The portrait of the apostles in Codex Bezae is arguably one more feature that reflects an early date, before they had become venerated as the founders of the Church. The present consideration of the Bezan portrait will seek to consider one of its more striking aspects, namely the evolution in their understanding of the restoration of Israel – inevitably, given the limitations of length, it will be a partial study and to that extent it will be unsatisfactory.
There is also the difficulty of re-creating, re-entering, the world in which the apostles lived. So little is known of the first century, of both Judaism and Christianity of that time, and there is the constant temptation to impose on the first century what is known about the second century. Many questions will therefore be raised by seeking to comprehend what Luke intended Theophilus to see in his depiction of the apostles. And some questions will remain, which is bound to happen and is as it should be for hasty solutions, imposed because of an urgent demand for answers, would only skew the picture.
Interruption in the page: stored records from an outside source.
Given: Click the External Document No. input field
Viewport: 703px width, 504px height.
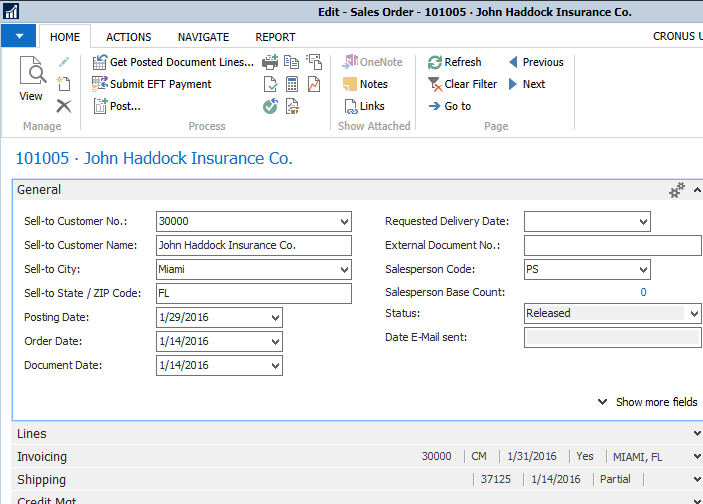Looking at the screenshot, I should [612, 245].
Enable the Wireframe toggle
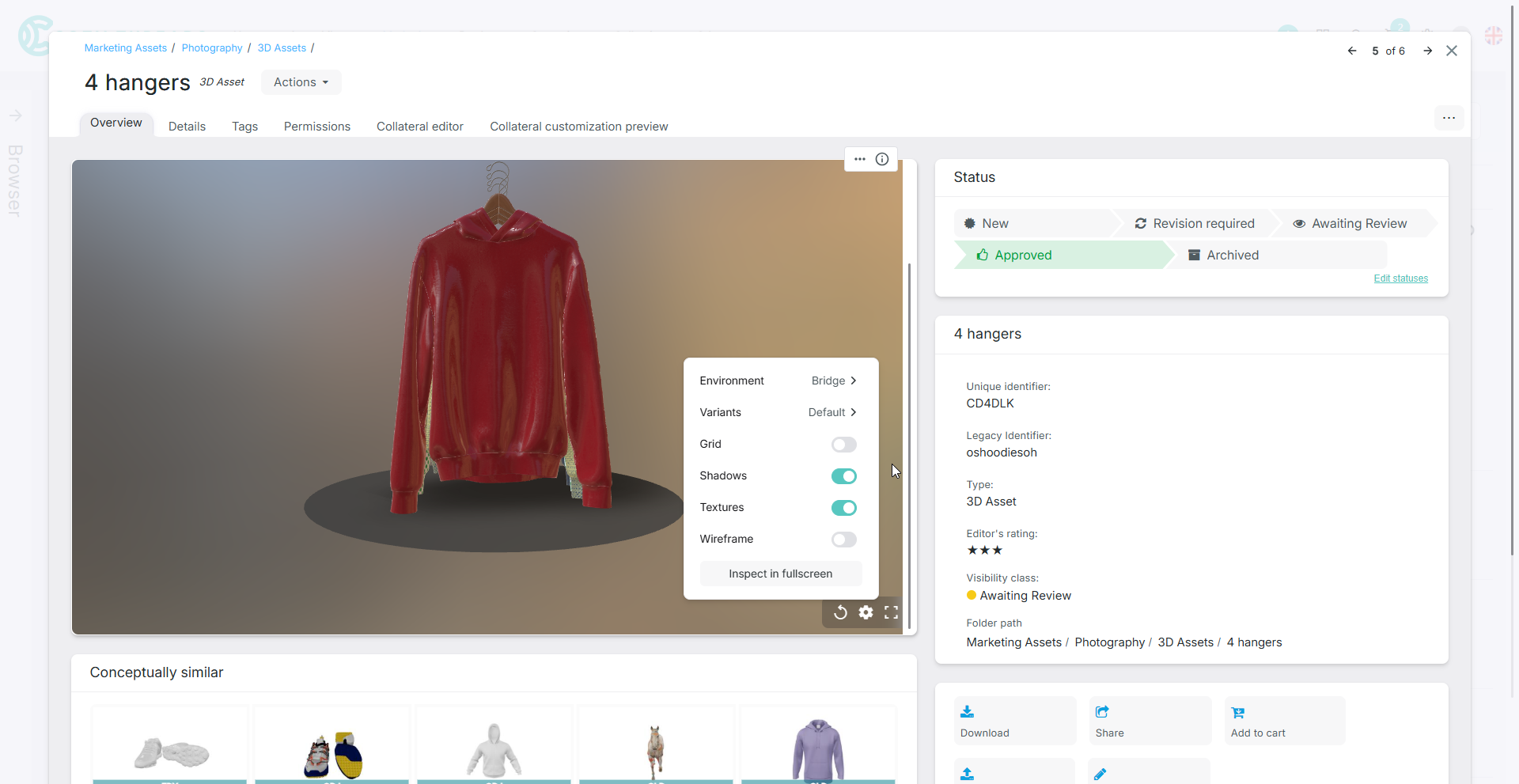The image size is (1519, 784). (843, 540)
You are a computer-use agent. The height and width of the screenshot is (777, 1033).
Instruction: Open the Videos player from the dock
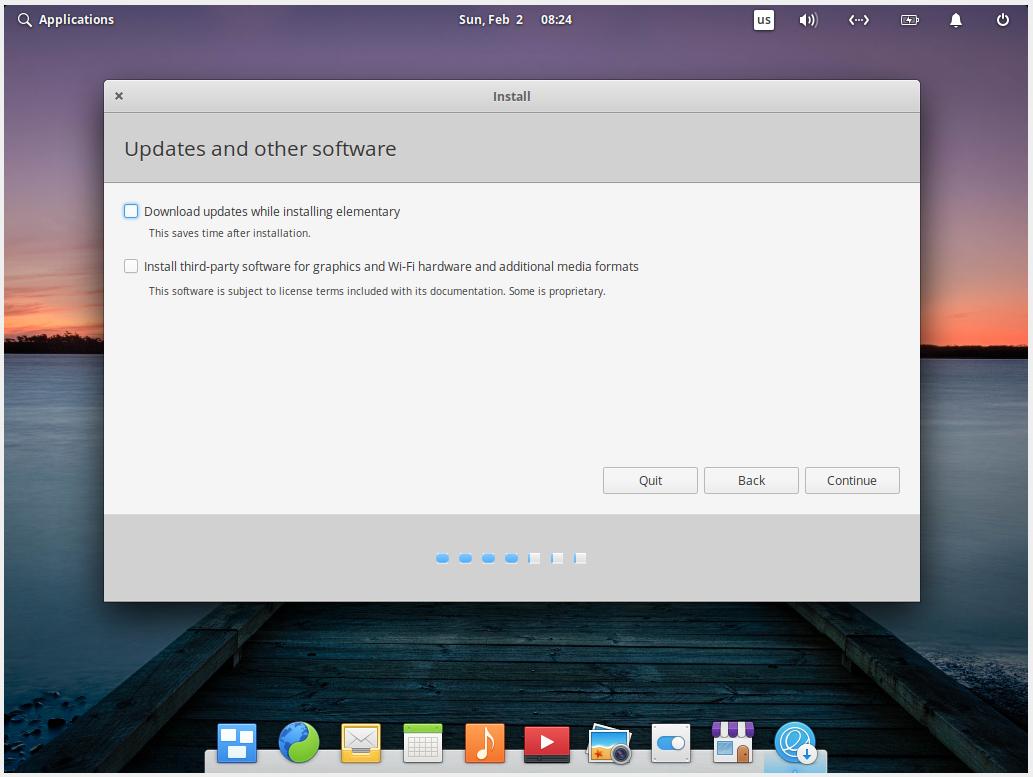pyautogui.click(x=546, y=743)
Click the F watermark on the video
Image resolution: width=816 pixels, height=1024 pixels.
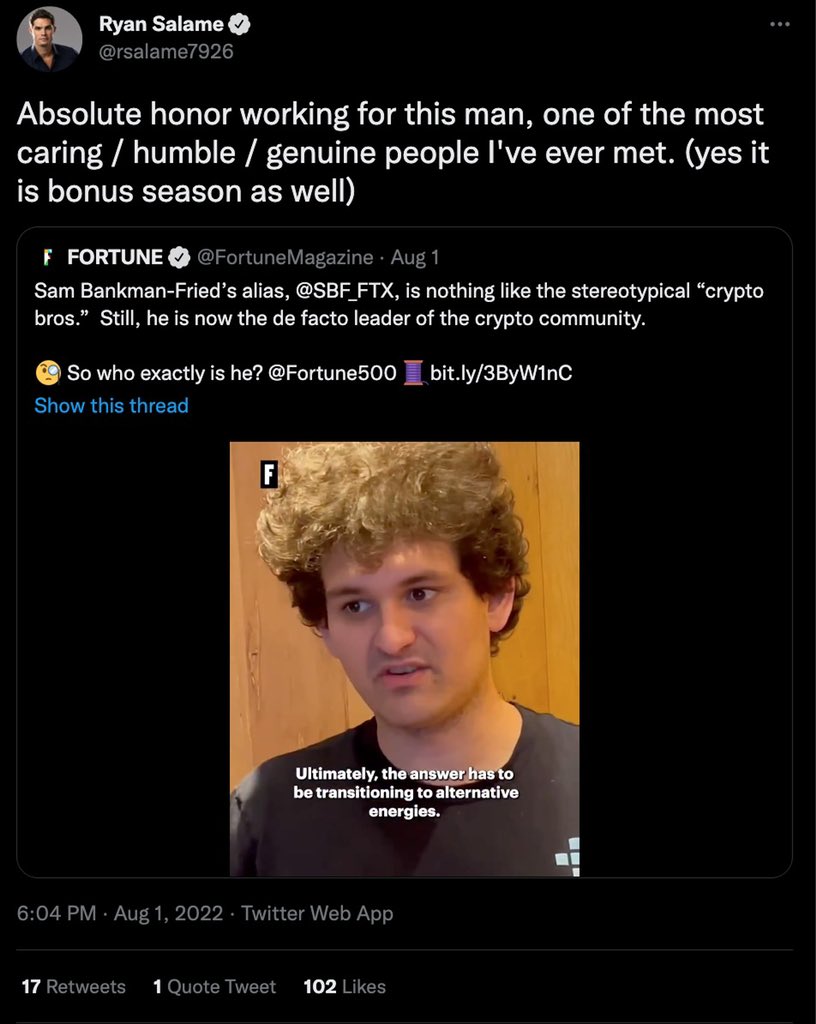pos(268,475)
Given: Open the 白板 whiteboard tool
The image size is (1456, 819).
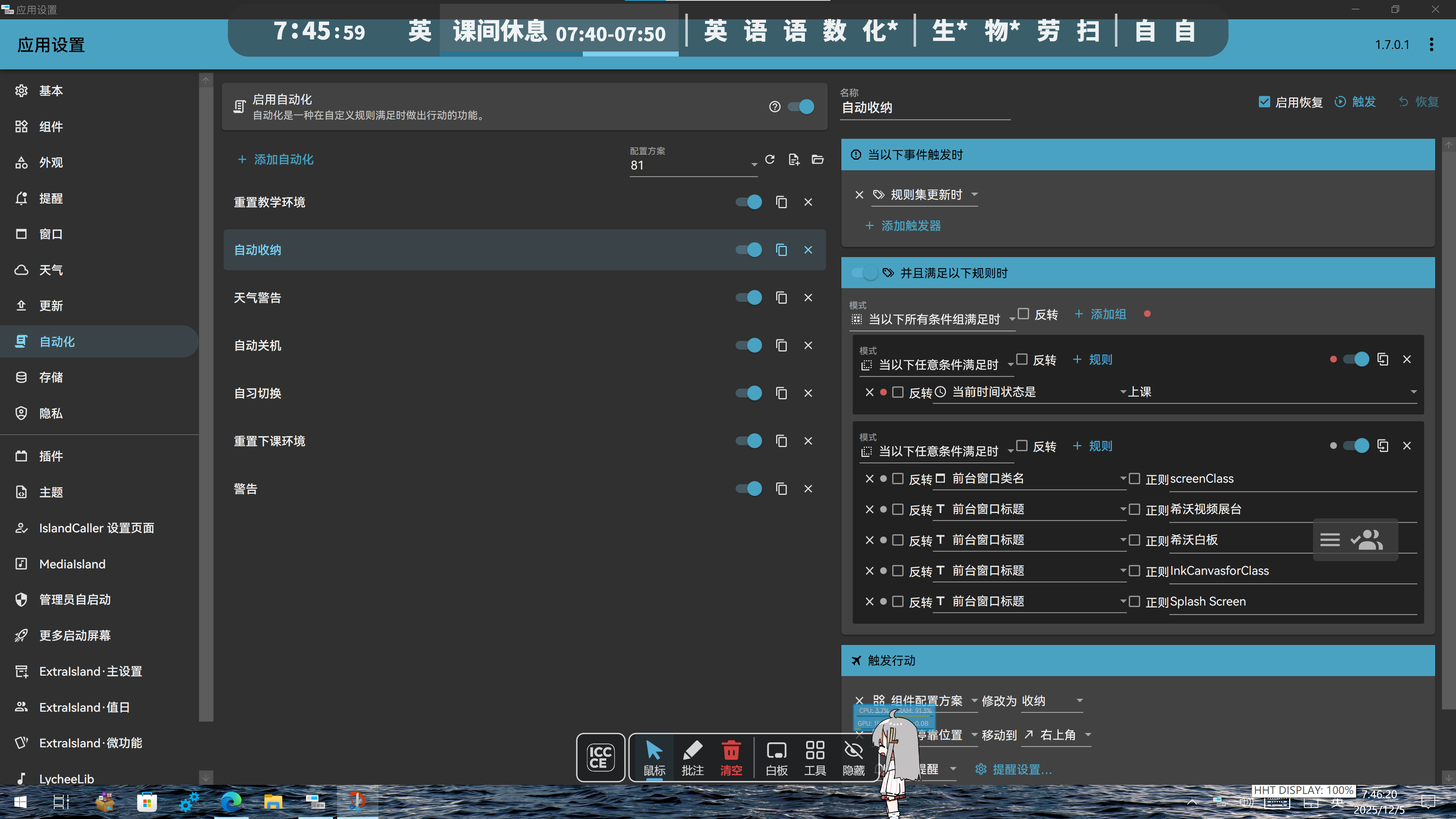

We shall proceed by focusing attention on a series of key passages, beginning in the closing chapter of the Gospel since it is in the first volume of Luke’s work that the apostles are, as it were, born – certainly, that is where they start their lives of disciples of Jesus. References to Codex Bezae will be indicated by its siglum, D05, and to the principal Alexandrian manuscripts, Codex Sinaiticus and Codex Vaticanus, by the abbreviation Alex. except where they differ, in which case by their respective sigla.